Ainsi, dès 1791, Lavoisier se trouvait désigné à la haine des citoyens ; les accusations de Marat devaient malheureusement trouver créance auprès d’amis sincères de la révolution, qui, partageant les préventions de l’époque contre les gens de finances, ne voyaient en Lavoisier que le traitant, l’ex-noble, le ci-devant. C’est que le dévoûment modeste à la chose publique, les services les plus éminens rendus aux sciences, ne sont connus que d’un petit nombre d’hommes, et encore, parmi ceux-ci, se trouve-t-il des êtres bassement envieux de toutes les supériorités, et qui, en les abaissant, croient s’élever, se grandir eux-mêmes.
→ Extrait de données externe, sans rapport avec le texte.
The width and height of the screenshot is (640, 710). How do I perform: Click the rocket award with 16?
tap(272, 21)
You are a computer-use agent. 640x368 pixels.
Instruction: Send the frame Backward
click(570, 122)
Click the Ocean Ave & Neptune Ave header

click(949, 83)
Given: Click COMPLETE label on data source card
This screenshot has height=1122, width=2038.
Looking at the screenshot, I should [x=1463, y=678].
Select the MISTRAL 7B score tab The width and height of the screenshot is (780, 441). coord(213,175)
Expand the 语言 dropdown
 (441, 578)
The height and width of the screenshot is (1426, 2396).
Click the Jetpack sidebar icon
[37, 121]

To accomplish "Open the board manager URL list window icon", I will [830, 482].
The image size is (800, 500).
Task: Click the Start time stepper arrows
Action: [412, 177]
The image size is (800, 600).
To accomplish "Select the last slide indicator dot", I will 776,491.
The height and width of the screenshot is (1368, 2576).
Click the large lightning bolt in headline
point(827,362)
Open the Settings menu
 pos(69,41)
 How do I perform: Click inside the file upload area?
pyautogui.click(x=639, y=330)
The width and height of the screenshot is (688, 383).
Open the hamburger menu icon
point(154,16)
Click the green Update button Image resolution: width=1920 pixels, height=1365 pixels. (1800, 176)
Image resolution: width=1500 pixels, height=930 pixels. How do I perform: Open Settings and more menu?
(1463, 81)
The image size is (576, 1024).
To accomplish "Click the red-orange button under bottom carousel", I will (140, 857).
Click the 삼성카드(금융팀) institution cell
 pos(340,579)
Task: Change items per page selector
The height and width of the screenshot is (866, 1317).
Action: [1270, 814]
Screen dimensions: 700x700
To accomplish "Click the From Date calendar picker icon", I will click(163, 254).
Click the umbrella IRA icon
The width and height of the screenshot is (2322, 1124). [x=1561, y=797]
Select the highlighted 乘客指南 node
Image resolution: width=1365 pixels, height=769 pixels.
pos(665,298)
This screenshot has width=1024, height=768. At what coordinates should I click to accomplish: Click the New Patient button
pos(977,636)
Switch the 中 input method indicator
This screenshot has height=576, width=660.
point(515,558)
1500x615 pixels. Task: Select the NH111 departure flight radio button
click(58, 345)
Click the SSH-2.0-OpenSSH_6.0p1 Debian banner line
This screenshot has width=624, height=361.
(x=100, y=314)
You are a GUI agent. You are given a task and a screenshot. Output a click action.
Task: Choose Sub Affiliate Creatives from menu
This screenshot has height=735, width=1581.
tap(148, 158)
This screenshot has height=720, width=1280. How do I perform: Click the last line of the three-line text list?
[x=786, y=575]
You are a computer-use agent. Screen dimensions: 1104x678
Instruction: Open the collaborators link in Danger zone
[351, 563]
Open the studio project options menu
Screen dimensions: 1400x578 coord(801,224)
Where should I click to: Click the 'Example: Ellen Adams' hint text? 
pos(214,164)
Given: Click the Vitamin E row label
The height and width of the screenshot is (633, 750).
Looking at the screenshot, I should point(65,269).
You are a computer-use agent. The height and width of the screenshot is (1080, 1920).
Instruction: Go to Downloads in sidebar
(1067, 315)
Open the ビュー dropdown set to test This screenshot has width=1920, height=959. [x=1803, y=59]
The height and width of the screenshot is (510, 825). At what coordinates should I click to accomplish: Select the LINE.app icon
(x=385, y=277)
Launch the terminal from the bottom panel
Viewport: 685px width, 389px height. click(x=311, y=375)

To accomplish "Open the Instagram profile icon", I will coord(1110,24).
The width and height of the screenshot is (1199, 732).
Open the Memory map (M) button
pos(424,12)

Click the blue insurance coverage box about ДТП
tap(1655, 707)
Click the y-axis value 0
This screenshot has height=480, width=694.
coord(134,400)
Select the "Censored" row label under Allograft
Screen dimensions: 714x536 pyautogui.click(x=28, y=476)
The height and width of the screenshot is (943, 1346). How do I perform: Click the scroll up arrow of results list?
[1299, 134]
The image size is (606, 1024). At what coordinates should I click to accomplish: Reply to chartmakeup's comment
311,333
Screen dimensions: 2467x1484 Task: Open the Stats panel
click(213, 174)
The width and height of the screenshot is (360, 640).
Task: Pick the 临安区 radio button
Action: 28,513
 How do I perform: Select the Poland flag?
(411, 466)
Deux ans plus tard, à la fin de 1793, l’inimitié de Fourcroy le désignait nettement comme contre-révolutionnaire. Le 4 novembre (14 brumaire an II), Fourcroy proposait à la Société d’instruction publique connue sous le nom de Lycée de procéder à une épuration pour exclure de son sein tous les contre-révolutionnaires[6]. Une commission dont il faisait partie se mit immédiatement à l’œuvre; elle décida que le lycée porterait le nom de Lycée républicain, et ne garda que vingt-sept de ses membres. Lavoisier ne trouva pas grâce devant le zèle des commissaires épurateurs et fut rayé des listes de la société. Quelques jours après, une dénonciation le signalait au comité révolutionnaire de la section du Contrat social comme entretenant des correspondances avec un émigré, Blizard, autrefois architecte du prince de Condé ; le comité reconnut que la dénonciation n’était pas fondée.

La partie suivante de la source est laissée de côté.